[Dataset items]
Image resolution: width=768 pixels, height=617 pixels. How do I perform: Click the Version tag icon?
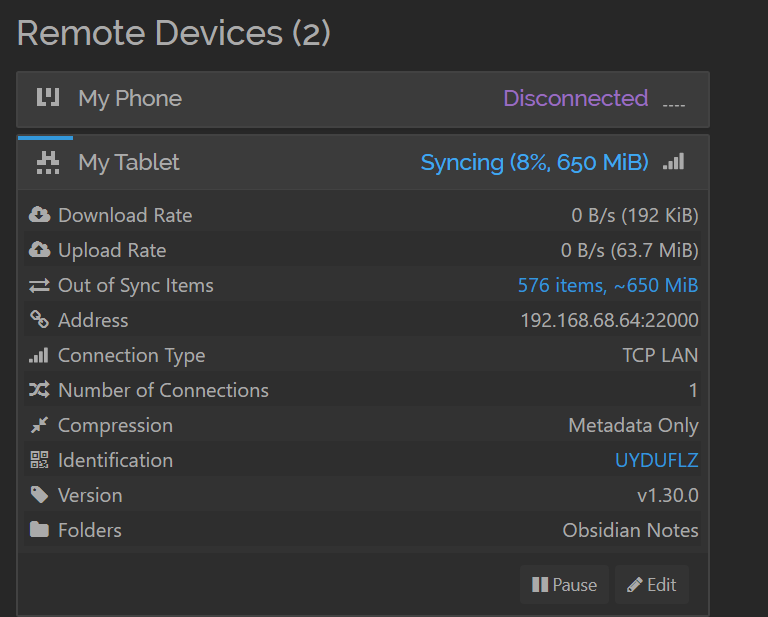[39, 495]
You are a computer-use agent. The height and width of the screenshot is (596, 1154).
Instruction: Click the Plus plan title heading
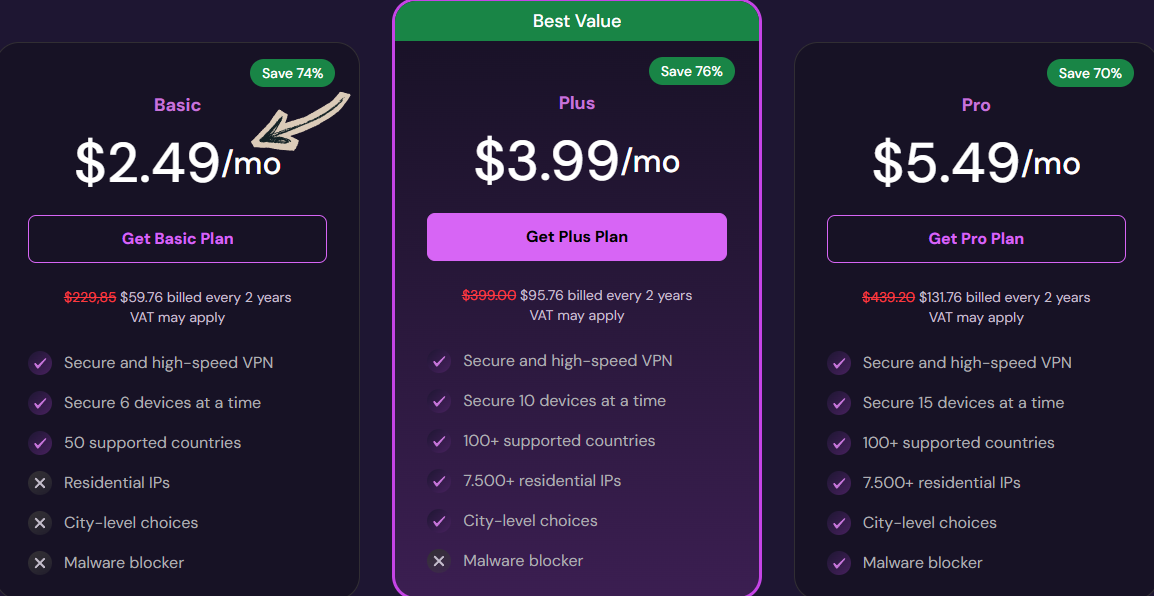pos(577,104)
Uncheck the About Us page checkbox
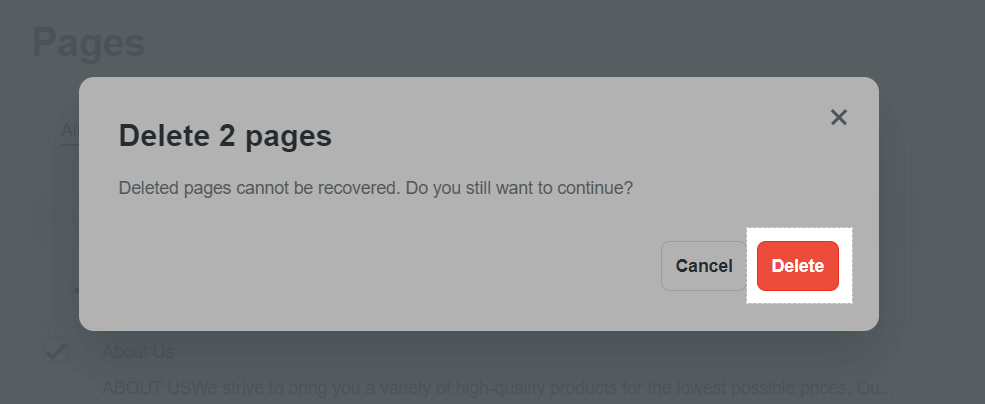The width and height of the screenshot is (985, 404). coord(57,350)
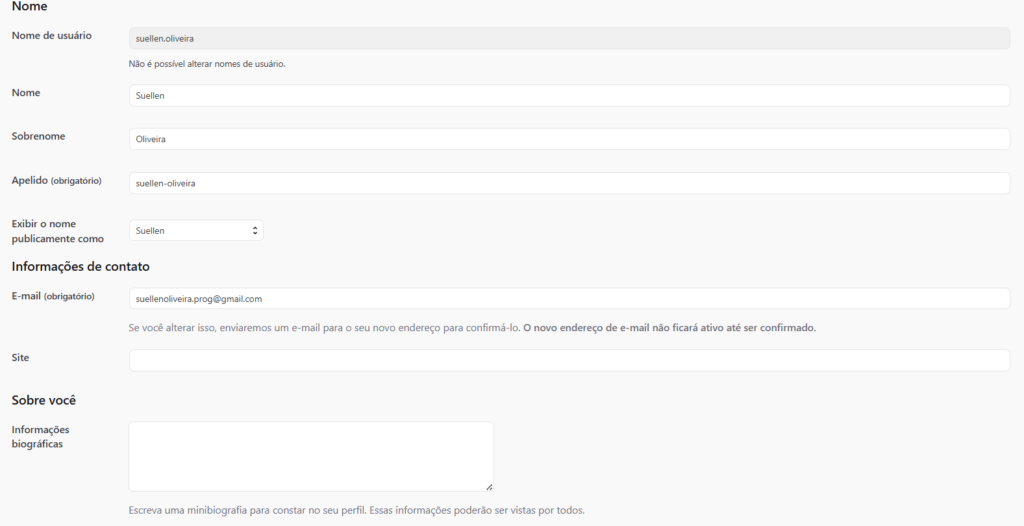Viewport: 1024px width, 526px height.
Task: Click the disabled username field 'suellen.oliveira'
Action: click(x=569, y=38)
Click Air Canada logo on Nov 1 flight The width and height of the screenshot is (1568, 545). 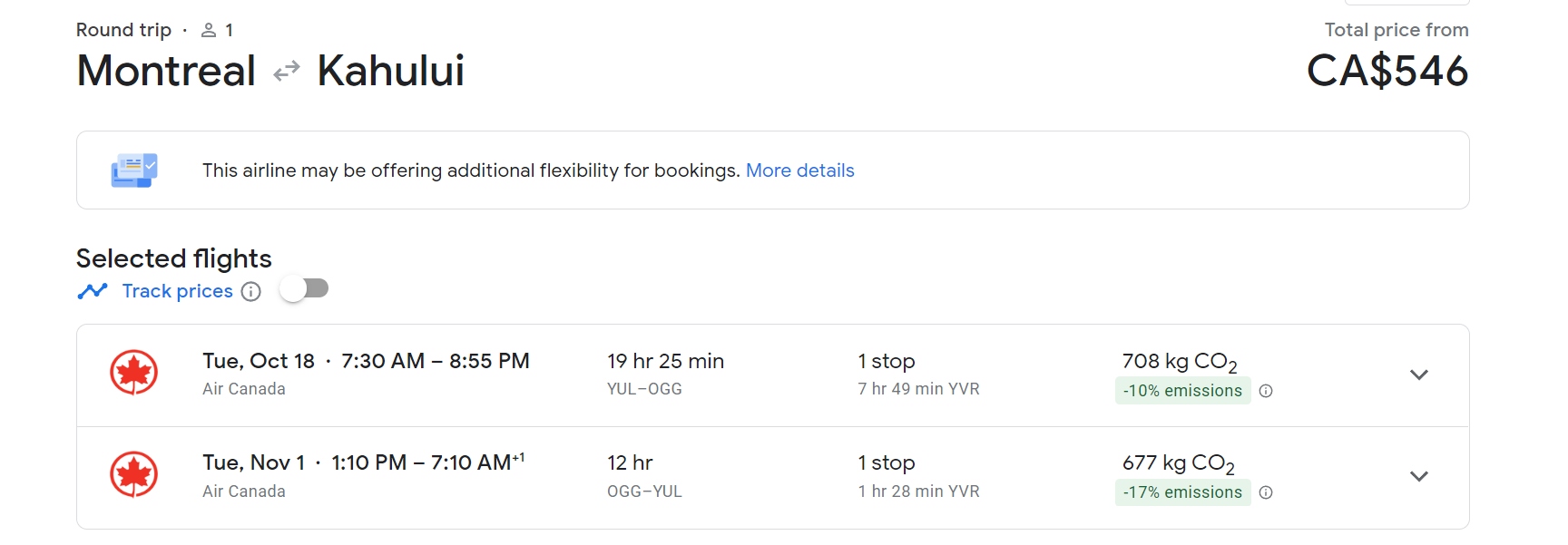coord(134,474)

What you need to do: Update the records from the line with "You are a computer-use" up to and including the line with "Action: click(x=569, y=38)" by replacing "heading" with "header", leaving everything else unchanged. Return only those lines, without the pictures.

Task solution:
You are a computer-use agent. The height and width of the screenshot is (596, 1154).
Instruction: Click the Plus plan title header
pos(577,104)
Uncheck the About Us page checkbox
The width and height of the screenshot is (985, 404). coord(57,350)
Viewport: 1024px width, 526px height.
Task: Click the disabled username field 'suellen.oliveira'
Action: click(x=569, y=38)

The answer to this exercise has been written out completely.